The man who had vanished from her modern world five years ago.
…
Time stopped.
"Get home early after work."
"I'll make your favorite Dongpo pork."
That was the last thing her father had ever said to Iris.
"Dad… Dad…"
The name jammed in her throat.
No sound came out.
Tears fell without warning, splashing onto the back of her hand.
Scalding hot.
The man in the sketch wore a teal robe.
His long hair was tied beneath a crown.
A scroll rested in his hand.
He was turned slightly, looking at the woman beside him with warmth.
Even dressed like someone from the past, he looked only in his twenties.
Bright.
Alive.
Iris stared at his brow bone.
A faint scar ran across it, broken and shallow.
That scar was real.
It came from when Iris was five.
Her father had taken a blade for her.
It was the mark she had searched for, for five years.
The obsession she never let go of, no matter how many morgues she walked into.
Wei Xingzhi.
Dr. Wei.
The medical genius who disappeared into thin air.
Her biological father.
Why?
Why was her father here?
Had he transmigrated too?
And this sketch…
The paper was yellowed and brittle, like an object from nearly twenty years ago.
But her father had only been missing for five years.
So why did this drawing look like it had been here so long?
She wiped her tears hard.
She didn't understand the time gap.
But she couldn't collapse here.
On the back of the paper, there was only one line.
"The fire in Crimsonfire City is going to burn."
"Ah Shen, wait for me."
"If I don't return…"
"pretend you never met me."
No signature.
No explanation.
Just a sentence with no beginning and no end.
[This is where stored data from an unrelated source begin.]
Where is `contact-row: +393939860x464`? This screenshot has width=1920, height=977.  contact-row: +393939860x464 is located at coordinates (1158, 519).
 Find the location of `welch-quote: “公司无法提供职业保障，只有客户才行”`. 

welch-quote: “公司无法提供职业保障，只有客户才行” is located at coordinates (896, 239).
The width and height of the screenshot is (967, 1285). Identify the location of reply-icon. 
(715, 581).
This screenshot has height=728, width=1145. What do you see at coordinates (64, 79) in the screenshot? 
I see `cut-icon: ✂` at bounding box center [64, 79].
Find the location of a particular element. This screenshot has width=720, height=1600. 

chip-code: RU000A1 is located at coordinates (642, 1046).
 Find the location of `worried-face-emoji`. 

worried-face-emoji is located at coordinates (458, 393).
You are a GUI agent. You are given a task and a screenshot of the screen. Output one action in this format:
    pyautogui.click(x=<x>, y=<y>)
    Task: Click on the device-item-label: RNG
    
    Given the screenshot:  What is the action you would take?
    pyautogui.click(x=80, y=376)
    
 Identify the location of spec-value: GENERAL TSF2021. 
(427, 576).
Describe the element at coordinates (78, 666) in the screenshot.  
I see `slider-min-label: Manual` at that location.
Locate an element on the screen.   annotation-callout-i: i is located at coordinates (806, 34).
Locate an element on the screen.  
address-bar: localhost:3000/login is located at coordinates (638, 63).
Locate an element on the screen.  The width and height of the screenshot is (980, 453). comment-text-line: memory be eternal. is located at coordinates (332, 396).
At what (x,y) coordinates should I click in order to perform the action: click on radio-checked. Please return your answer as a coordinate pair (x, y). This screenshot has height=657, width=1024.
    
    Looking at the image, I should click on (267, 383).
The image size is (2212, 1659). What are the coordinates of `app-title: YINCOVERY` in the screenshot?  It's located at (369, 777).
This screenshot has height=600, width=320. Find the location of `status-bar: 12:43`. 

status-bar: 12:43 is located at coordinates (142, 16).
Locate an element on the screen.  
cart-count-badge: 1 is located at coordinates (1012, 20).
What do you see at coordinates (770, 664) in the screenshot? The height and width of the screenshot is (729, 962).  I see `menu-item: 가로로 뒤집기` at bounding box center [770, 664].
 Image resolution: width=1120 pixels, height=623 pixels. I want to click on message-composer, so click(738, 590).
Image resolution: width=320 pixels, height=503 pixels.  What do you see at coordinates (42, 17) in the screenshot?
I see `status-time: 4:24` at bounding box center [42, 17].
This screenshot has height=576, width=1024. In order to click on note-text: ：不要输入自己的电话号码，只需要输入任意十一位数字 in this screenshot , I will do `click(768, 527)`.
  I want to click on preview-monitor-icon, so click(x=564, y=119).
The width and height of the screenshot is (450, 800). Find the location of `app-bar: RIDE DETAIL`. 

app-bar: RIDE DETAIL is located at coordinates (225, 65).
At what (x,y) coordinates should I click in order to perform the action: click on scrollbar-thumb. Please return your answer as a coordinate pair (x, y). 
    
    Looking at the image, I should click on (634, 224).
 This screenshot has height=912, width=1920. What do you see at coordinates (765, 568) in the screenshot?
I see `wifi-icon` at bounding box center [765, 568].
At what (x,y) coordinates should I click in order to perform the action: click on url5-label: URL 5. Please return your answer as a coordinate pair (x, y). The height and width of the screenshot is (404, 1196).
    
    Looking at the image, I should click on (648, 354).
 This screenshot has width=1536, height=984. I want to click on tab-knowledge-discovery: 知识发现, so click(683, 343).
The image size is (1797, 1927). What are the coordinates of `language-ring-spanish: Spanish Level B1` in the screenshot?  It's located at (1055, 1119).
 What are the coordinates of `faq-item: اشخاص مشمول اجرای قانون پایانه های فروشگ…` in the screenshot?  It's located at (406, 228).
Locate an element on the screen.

"What was Dad's relationship with Su Mo's pregnant mother?"
"Was Su Mo…"
"their daughter in this world?"
"Is that why I became Su Mo?"
"Crimsonfire City…"
Iris stared at the words.
Her fingers whitened as they clenched the paper.
So hard it nearly tore.
She didn't know what kind of place it was.
But she knew one thing.
This was the clue she had been looking for.